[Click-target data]
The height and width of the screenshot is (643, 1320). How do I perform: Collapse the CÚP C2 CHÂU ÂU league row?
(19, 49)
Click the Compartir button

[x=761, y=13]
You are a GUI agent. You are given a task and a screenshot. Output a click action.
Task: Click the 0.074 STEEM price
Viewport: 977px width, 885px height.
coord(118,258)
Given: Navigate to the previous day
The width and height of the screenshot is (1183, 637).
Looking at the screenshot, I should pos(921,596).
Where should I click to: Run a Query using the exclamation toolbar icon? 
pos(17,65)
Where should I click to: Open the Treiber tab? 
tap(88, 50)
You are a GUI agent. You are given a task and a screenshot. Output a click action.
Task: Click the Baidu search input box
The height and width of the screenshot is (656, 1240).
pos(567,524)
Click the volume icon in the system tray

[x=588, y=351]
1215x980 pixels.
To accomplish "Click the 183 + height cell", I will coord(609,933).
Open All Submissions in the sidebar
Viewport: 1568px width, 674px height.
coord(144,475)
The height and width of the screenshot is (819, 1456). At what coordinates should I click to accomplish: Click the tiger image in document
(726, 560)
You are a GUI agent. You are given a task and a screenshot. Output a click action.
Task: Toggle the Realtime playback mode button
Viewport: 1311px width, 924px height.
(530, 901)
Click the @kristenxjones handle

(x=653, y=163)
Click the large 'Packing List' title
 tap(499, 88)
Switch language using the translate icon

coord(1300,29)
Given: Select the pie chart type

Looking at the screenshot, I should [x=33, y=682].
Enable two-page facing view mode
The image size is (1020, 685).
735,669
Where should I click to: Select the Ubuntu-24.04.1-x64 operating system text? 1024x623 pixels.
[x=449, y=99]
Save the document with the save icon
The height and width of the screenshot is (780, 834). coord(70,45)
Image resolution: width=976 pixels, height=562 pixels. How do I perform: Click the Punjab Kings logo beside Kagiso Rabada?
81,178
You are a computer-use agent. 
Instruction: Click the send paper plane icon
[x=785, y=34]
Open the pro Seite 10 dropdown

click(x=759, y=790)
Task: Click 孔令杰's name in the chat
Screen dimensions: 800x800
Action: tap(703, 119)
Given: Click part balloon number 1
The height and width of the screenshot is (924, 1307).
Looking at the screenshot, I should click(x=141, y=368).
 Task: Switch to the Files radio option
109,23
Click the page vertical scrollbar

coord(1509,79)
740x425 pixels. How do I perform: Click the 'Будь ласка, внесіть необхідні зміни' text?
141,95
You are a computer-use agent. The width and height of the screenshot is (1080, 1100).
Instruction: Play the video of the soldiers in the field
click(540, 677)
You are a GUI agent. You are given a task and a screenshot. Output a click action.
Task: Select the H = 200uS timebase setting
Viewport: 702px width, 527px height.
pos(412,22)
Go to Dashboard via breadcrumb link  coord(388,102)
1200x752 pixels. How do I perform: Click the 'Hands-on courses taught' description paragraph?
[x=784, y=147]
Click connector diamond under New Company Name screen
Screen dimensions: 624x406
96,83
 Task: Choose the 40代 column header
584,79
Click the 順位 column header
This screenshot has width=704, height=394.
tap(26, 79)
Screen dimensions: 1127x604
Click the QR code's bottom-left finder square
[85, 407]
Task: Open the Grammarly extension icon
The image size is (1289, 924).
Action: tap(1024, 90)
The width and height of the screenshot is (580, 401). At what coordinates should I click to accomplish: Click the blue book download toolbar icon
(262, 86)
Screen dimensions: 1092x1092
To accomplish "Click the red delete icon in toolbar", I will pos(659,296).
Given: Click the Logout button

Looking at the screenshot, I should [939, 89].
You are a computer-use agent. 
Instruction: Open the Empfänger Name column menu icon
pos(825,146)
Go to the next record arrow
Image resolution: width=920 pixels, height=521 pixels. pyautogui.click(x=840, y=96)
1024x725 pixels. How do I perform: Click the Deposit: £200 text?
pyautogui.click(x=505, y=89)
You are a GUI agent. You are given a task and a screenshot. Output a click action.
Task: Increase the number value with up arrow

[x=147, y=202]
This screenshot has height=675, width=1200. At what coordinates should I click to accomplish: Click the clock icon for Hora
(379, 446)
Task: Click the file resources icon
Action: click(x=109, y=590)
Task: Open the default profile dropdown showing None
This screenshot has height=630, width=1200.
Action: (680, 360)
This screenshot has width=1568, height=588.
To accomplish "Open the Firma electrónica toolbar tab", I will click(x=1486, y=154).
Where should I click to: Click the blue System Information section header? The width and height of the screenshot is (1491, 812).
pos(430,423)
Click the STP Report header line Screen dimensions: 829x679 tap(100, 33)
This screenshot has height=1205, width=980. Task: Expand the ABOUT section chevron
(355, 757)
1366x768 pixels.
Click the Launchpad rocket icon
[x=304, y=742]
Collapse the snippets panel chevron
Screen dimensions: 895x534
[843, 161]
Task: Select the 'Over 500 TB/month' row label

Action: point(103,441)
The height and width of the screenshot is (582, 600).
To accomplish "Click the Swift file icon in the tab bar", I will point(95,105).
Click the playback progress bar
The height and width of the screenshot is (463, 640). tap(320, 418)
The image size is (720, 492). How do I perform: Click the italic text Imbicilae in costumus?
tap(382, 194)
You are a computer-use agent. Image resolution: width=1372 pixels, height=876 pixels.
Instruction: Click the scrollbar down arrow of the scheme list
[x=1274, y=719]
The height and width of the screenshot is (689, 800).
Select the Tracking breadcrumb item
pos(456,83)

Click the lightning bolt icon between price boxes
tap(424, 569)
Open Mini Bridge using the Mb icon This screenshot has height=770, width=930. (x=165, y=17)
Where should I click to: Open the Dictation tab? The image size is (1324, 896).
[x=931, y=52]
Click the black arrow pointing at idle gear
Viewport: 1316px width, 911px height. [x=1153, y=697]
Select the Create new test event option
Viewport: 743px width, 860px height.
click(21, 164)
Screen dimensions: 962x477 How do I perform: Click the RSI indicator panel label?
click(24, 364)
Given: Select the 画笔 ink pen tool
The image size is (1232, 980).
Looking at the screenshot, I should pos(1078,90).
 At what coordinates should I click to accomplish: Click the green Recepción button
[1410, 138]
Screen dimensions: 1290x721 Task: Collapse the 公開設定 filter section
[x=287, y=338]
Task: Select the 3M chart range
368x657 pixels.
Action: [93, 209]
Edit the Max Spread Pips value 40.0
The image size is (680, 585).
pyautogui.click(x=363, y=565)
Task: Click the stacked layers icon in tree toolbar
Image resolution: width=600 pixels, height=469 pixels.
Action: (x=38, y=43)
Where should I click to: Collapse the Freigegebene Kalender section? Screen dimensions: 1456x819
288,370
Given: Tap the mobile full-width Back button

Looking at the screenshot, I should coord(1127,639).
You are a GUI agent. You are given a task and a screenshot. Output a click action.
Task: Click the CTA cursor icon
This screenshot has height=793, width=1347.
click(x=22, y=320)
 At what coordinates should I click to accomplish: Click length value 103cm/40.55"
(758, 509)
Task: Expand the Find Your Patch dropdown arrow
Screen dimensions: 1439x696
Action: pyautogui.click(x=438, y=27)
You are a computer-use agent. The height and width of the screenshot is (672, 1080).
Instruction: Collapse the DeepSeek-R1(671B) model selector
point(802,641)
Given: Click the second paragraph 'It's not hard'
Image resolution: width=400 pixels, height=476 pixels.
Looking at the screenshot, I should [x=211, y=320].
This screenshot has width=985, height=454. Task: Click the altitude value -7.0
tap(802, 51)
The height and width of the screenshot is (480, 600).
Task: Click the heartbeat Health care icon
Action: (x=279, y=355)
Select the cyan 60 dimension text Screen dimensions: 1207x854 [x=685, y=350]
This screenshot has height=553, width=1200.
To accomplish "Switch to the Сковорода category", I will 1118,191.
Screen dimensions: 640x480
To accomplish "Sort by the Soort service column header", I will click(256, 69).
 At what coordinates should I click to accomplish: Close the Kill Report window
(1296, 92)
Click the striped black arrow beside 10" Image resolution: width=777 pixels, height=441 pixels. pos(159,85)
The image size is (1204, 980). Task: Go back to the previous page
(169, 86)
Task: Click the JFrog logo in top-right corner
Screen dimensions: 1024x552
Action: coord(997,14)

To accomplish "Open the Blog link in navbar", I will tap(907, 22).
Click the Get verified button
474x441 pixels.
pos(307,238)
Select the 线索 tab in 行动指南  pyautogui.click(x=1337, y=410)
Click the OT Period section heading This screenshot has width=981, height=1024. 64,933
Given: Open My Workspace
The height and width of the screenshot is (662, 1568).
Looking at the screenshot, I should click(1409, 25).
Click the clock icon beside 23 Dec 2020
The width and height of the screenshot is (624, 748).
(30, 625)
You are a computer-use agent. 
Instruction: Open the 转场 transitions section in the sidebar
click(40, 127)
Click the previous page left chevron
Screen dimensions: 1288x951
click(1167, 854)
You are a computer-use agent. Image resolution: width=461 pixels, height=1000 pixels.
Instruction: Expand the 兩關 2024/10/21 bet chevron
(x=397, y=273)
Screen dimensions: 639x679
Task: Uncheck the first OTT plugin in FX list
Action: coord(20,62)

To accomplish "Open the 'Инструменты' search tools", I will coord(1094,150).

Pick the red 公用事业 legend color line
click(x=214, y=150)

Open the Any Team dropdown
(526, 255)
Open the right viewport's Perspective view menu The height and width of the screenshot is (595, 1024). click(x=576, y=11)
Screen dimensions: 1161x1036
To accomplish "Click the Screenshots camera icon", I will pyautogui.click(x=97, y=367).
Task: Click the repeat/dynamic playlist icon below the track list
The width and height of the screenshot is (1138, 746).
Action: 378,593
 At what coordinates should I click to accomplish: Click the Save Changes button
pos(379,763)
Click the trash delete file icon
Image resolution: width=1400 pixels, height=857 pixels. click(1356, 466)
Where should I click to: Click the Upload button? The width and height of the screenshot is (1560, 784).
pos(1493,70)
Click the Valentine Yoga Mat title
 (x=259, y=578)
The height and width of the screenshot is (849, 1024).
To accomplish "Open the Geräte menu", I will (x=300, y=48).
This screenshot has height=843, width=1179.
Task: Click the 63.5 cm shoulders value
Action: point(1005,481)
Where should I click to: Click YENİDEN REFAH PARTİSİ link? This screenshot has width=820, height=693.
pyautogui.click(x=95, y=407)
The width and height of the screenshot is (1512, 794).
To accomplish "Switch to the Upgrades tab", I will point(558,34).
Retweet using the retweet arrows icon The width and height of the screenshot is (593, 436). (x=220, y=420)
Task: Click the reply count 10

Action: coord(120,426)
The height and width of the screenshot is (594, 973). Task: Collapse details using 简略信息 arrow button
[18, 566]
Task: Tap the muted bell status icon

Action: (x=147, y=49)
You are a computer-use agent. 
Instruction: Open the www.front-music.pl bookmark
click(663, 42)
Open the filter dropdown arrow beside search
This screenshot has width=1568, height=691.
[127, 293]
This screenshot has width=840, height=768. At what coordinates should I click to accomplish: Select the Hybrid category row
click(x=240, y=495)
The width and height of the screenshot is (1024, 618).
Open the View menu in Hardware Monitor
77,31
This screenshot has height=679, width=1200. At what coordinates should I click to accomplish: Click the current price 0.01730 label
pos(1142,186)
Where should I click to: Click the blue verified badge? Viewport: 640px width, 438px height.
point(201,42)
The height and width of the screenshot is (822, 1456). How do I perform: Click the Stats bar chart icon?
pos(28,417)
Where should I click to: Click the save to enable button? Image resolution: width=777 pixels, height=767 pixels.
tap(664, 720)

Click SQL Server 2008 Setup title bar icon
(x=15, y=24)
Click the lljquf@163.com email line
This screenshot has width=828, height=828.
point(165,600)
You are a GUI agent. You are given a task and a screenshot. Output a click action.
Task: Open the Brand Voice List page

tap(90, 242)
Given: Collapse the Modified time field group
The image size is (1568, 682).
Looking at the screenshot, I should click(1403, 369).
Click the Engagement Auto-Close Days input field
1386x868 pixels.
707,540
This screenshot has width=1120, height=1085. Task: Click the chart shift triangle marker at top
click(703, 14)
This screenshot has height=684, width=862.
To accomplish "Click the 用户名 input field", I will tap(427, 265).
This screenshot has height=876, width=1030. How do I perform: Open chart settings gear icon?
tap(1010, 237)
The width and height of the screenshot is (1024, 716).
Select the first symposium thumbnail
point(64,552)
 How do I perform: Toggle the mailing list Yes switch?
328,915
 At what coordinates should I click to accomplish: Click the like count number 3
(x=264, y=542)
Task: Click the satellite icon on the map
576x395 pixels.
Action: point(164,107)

- **BRIEF**
Convert the data above, from its first line through the line containing "coord(118,258)", into a Markdown table with the columns Row and Data line, leaving out blank lines.

- **SOLUTION TO THIS TASK**
| Row | Data line |
|---|---|
| 1 | The height and width of the screenshot is (643, 1320). How do I perform: Collapse the CÚP C2 CHÂU ÂU league row? |
| 2 | (19, 49) |
| 3 | Click the Compartir button |
| 4 | [x=761, y=13] |
| 5 | You are a GUI agent. You are given a task and a screenshot. Output a click action. |
| 6 | Task: Click the 0.074 STEEM price |
| 7 | Viewport: 977px width, 885px height. |
| 8 | coord(118,258) |